Agrandissement de la figure


Fin de la première partie, vous êtes invité(e)s à lire les deux qui suivent.

Antoine Schülé

La Tourette, juillet 2004
Contact: antoine.schule@free.fr



[1] En mai 1937. Il serait utile de revoir la datation des objets trouvés en fonction des nouvelles découvertes réalisées dans la région.
[2] Je profite pour rappeler que des ossements humains de personnes ayant existé il y a plusieurs centaines ou milliers d’année ont droit au même respect que ceux de notre siècle. Il est particulièrement pénible, pour ne pas dire plus, de découvrir dans des décharges à ciel ouvert des vestiges humains.
[3] Boulevard Amiral Courbet : une vitrine leur est consacrée.
[4] C’est le symbole de l’infini recommencement, du cycle de la vie et des saisons.

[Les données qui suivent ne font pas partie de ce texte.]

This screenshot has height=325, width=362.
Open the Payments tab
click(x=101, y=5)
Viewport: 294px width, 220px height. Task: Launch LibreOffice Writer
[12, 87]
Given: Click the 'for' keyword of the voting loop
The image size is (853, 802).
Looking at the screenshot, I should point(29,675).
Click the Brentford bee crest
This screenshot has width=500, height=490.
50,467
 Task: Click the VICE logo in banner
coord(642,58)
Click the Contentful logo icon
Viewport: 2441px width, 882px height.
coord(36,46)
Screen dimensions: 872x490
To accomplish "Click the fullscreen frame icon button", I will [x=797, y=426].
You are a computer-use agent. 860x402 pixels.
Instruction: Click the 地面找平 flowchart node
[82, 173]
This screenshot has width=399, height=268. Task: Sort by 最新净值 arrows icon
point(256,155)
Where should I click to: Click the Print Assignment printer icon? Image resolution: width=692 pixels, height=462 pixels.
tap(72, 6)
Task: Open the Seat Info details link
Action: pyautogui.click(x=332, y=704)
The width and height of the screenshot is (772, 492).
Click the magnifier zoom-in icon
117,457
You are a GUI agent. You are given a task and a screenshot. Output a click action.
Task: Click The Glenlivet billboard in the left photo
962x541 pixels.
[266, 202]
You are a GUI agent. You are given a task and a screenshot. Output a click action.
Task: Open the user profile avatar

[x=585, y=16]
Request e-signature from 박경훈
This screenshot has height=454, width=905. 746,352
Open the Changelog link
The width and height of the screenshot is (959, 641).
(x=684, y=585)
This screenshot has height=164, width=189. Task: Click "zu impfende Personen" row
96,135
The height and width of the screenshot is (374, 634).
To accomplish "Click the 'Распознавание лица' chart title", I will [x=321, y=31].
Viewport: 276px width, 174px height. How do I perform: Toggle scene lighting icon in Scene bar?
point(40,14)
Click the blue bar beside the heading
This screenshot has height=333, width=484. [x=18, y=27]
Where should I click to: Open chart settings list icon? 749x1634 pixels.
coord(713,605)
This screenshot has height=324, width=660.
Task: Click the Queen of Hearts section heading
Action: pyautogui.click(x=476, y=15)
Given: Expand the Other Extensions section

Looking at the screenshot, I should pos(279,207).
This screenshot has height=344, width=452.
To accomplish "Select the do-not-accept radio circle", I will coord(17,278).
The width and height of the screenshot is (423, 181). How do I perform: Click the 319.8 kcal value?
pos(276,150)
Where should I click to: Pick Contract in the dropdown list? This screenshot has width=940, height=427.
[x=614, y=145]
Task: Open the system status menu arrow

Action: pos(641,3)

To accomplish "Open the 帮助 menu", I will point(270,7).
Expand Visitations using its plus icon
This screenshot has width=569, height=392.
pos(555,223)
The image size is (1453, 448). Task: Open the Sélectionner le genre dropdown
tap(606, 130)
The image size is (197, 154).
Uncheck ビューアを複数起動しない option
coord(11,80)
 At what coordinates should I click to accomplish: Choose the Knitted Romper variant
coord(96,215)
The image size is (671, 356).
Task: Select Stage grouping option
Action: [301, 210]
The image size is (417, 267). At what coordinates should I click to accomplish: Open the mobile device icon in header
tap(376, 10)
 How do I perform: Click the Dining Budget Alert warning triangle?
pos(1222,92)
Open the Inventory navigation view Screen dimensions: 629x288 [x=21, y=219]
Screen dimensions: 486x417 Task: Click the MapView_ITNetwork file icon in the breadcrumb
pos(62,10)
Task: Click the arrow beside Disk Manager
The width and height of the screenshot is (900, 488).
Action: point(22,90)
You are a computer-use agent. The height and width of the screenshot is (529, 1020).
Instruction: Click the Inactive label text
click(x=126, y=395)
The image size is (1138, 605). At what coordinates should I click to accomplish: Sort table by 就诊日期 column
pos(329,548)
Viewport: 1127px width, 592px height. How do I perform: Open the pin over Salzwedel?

Au Moyen Age, la roue sera un symbole souvent repris avec plusieurs sens dont celui de la représentation solaire : la Nouvelle lumière christique.
[5] Symbole à la fois céleste et solaire : pour de nombreuses religions, il représente les états spirituels supérieurs. Pour les Chrétiens, il sera le monde des anges et il sera le symbole de l’apôtre Jean, l’Evangéliste transmettant « la Parole, lumière des hommes »
[6] De torche ou d’une lampe probablement.
[7] C’est la variante privilégiée par l’archéologue Jean Charmasson. Elle se serait trouvée à l’extérieur et devant le temple dédié à Jupiter.
[8] Comme le Jupiter Verospi se trouvant au Vatican : le dieu est assis sur un aigle et tient la foudre d’une main.
[9] « Jupiter, car c’est toi qui assures les droits des hôtes… » (Enéide, I, v. 731)
[10] Et dont quelques éléments ont été intégrés et renouvelés par le christianisme.
[11] Le cippe est une colonne.
[12] Celles-ci ont été réutilisées à plusieurs reprises jusqu’au IXe siècle.
[13] 720 habitants.
[14] Ils sont exposés aux intempéries, aux véhicules mal parqués et aux actes de vandalisme. Ils mériteraient une meilleure protection.
[15] Celle proche du chœur, du côté de l’actuelle chapelle de la Vierge.
[16] Consulter son étude dans les Cahiers du Gard Rhodanien n° 57, 1996, p. 3-23. Il traite aussi de l’orante dont il sera fait mention ultérieurement.
[17] C’est-à-dire ne comportant pas d’inscription.
[18] J’imagine que, si cela avait été un évêque, son nom serait resté à la postérité !
[19] Historien local (il a desservi la paroisse dans les années 1930) qui a fait état des connaissances de son temps : il a eu le mérite d’initier des recherches historiques qu’il convient de faire progresser !
[20] Et je remercie toute personne qui pourrait me fournir des éléments pour l’identifier.
[21] Et dont la création est romaine selon Jean Charmasson.
[22] Corpus, t.XII, n° 2735 ; Histoire générale du Languedoc, t. XV, p. 1010, n° 1597.
[23] A la vue de ce nom, comment ne pas se rappeler le célèbre récit de Quo vadis ? Marcus Vinicius est le nom du héros de ce roman, écrit par le Polonais Henryk Sienkiewicz, prix Nobel de littérature en 1905. Dans le film célèbre du même nom, il est incarné par Robert Taylor. Personne n’oublie la scène finale où Lygie part avec Marcus, loin de Rome, en compagnie du jeune Nazaire qui avait été le compagnon de Saint Pierre…Qu’il serait tentant de les faire venir à Saint-Gervais !
[24] Toue personne pouvant permettre sa redécouverte est invitée à le faire. Nous voudrions en faire au moins un moulage.
[25] Qui ont beaucoup œuvré pour la vie sociale de la commune : soins médicaux, enseignement gratuit.
[26] 1 Timothée 2.8 : Ainsi donc je veux que les hommes prient en tout lieu, élevant vers le ciel des mains pieuses, sans colère, ni dispute.